Klyhtar [klitaʁ] = Clef

En pénétrant dans la vaste salle, la propreté du lieu déboussola Helja qui s'attendait à retrouver un genre de cave humide, poussiéreuse et tapissée de toiles d'araignée. Pourtant, on aurait dit que quelqu'un vivait ici. Du parquet en bois poli et brillant recouvrait chaque mur, sol et plafond. Un feu brûlait joyeusement dans une cheminée et éclairait la pièce avec une grande intensité. Il n'y avait rien d'autre mis à part un large canapé et une seconde porte tout au bout. Comme pour la première, un chiffre était peint dessus : le deux, les lignes coulantes telles des traînées de sang.

Le roi entra à son tour, poussant Charlie à côté de la sorcière. Tous les gardes arrivèrent, jetant leur torche, ainsi que Dolos, Luba et Bastet. Une fois tout le groupe réuni, la porte derrière eux se verrouilla.

— Bien, avançons ! ordonna Gargoth tout en désignant l'issue devant lui.

Ils marchèrent en silence, les crépitements du feu couverts par le bruit de leurs pas qui résonnaient sur le sol en bois. Examinant chaque recoin de la pièce, Helja se demandait ce qui était enfermé ici. À ses côtes, Charlie ne quittait pas des yeux le symbole sur son poignet.

— Ça va aller, chuchota-t-elle.

— Oui, nous trouverons un moyen de te sauver, compléta Bastet qui sautillait à sa droite.

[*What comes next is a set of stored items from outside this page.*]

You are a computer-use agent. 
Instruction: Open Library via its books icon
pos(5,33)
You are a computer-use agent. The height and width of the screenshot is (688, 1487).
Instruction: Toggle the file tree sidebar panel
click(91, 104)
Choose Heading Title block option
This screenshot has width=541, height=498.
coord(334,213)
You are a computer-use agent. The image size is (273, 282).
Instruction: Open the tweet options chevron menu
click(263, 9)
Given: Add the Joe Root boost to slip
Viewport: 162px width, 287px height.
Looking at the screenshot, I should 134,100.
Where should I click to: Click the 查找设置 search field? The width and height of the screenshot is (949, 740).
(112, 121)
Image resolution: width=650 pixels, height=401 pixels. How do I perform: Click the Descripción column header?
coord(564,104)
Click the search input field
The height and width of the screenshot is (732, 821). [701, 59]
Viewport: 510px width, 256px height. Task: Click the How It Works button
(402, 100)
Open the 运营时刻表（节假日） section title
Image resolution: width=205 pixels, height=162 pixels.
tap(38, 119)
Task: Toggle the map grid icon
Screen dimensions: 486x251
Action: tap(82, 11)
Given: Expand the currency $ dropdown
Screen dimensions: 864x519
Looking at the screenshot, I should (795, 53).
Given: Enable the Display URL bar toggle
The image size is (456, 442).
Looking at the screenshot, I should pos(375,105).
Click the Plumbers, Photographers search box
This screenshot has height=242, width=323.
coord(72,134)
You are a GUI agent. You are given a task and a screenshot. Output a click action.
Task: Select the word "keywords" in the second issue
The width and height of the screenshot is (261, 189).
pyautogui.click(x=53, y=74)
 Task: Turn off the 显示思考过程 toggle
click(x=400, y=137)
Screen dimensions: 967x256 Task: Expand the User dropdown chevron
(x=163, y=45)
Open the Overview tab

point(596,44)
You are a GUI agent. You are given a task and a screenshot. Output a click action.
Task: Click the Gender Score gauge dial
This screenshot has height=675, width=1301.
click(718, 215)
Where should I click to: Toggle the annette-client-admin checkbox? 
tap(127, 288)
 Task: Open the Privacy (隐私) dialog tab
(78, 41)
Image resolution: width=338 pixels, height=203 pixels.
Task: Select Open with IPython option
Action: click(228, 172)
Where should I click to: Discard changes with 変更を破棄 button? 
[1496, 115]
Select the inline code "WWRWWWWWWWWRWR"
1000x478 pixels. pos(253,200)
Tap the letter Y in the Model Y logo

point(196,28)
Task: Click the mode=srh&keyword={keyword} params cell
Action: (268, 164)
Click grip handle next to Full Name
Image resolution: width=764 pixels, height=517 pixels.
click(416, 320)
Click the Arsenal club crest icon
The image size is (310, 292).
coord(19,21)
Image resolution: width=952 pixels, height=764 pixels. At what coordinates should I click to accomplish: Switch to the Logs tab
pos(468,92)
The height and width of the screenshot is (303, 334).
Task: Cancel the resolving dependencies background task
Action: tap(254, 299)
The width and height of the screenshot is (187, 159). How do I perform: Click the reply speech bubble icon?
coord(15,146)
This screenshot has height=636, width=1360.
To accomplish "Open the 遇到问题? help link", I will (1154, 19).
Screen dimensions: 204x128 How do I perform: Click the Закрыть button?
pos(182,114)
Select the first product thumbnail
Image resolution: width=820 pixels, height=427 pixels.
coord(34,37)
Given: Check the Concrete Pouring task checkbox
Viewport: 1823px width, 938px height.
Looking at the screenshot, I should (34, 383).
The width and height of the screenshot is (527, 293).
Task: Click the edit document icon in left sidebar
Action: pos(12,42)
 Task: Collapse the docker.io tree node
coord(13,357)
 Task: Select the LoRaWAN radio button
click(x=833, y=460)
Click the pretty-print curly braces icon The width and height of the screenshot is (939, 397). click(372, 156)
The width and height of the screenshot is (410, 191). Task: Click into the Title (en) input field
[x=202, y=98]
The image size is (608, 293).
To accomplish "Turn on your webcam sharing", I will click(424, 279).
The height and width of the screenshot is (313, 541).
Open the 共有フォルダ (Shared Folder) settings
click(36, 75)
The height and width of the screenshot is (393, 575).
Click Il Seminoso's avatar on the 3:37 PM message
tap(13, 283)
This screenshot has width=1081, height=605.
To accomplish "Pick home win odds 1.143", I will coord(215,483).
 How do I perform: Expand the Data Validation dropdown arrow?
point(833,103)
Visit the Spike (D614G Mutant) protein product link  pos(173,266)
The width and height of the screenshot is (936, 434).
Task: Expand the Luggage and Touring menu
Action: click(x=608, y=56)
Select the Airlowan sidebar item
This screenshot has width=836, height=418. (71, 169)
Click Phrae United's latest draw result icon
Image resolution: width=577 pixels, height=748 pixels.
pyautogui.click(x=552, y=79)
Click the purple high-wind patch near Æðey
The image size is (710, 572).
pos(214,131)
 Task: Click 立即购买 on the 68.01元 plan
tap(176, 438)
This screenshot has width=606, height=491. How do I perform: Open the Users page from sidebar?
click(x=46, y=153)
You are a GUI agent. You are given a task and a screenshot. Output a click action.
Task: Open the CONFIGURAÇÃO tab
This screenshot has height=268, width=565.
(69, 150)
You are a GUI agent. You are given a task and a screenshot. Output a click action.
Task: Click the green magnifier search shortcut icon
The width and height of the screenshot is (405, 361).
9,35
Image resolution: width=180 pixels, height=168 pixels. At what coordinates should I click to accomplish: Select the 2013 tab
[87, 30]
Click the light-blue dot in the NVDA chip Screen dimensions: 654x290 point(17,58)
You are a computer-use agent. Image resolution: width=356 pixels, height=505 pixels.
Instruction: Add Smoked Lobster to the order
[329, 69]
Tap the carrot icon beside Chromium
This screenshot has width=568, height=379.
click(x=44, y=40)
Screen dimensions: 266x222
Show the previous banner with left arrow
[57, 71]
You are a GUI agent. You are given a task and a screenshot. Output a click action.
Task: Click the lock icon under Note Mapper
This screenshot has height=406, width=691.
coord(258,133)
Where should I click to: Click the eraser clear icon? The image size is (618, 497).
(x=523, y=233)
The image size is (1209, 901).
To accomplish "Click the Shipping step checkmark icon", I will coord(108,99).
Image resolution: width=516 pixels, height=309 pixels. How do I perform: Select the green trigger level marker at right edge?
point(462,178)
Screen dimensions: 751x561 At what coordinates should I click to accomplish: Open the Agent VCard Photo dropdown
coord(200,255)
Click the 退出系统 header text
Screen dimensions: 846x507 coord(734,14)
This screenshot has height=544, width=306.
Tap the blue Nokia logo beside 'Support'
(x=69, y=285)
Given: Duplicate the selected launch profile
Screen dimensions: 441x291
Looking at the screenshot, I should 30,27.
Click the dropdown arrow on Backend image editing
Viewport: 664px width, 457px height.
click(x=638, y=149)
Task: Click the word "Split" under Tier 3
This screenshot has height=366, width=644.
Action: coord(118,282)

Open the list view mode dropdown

La fillette leur répondit par un triste sourire.

Ils avaient parcouru la moitié de l'immense salle lorsqu'une voix retentit derrière la sorcière.

— Regarde-toi !

Elle se retourna et fit face à Médée. Elle portait les mêmes vêtements que lorsqu'elle était partie pour sa dernière mission et arborait la même coiffure dont se rappelait parfaitement la sorcière. Son regard non plus n'avait pas changé, il était toujours aussi noir.

— Tu es devenue si faible, lui balança la femme sur un ton rempli de dégoût.

Elle n'osait plus avancer, ne comprenant pas ce qui lui arrivait. Ce n'était pas un souvenir qu'elle était en train de revivre, elle en était persuadée, mais pour autant, autour d'elle, personne ne semblait voir son ancienne tutrice. Ils avaient simplement arrêté de marcher et tous fixaient un coin vide de la pièce. Helja crut même entendre Charlie murmurer « papa » quand Médée reprit la parole. Sa voix exprimait sa répugnance à l'égard de son ancienne protégée :

— Tellement faible et minable. Je pensais avoir fait de toi une sorcière forte. Mais je me suis trompée.

— Je ne suis pas faible, rugit Helja sans que personne ne réagisse.

— Tu ne veux pas tuer le roi pour sauver cette petite. Comme c'est pitoyable. Tu es une telle déception pour moi.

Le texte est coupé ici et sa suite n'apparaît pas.